> [Assignment] Please give the count of lines in the listing underneath that hold "computer", leaving out everything else.
Segment Start: Input data
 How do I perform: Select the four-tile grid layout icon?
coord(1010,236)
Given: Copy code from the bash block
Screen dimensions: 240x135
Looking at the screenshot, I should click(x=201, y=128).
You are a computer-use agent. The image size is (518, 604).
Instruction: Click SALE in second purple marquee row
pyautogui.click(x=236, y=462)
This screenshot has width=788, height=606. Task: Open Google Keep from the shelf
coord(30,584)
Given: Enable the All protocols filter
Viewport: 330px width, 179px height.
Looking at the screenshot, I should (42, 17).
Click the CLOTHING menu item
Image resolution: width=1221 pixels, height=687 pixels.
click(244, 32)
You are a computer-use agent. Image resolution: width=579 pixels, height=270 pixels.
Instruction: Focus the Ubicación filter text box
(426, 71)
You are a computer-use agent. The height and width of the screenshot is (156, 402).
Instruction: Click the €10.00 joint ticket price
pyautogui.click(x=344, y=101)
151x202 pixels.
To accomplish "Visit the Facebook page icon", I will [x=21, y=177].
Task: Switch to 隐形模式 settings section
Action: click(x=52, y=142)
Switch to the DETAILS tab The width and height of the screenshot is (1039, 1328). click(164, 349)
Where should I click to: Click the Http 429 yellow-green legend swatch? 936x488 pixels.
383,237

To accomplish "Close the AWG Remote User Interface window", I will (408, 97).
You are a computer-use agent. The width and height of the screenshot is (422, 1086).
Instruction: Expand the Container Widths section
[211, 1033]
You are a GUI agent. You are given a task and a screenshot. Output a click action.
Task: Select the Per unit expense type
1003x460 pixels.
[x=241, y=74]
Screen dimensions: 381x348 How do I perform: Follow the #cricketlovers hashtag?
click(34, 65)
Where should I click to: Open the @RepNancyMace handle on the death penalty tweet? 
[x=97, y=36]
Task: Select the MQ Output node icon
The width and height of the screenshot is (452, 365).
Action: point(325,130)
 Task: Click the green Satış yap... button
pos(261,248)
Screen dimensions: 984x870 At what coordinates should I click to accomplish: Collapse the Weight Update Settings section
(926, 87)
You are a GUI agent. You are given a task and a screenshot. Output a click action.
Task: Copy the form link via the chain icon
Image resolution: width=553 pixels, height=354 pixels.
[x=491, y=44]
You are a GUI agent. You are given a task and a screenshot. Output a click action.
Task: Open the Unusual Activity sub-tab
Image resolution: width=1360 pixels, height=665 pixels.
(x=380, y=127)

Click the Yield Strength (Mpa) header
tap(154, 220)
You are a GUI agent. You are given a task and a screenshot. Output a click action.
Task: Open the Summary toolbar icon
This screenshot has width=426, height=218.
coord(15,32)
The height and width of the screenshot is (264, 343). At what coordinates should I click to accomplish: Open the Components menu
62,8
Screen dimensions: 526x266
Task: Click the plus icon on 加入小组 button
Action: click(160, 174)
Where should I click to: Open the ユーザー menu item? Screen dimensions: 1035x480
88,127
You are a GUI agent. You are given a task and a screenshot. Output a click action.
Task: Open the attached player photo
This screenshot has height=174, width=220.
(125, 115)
Segment End: Input data
> [Answer area] 4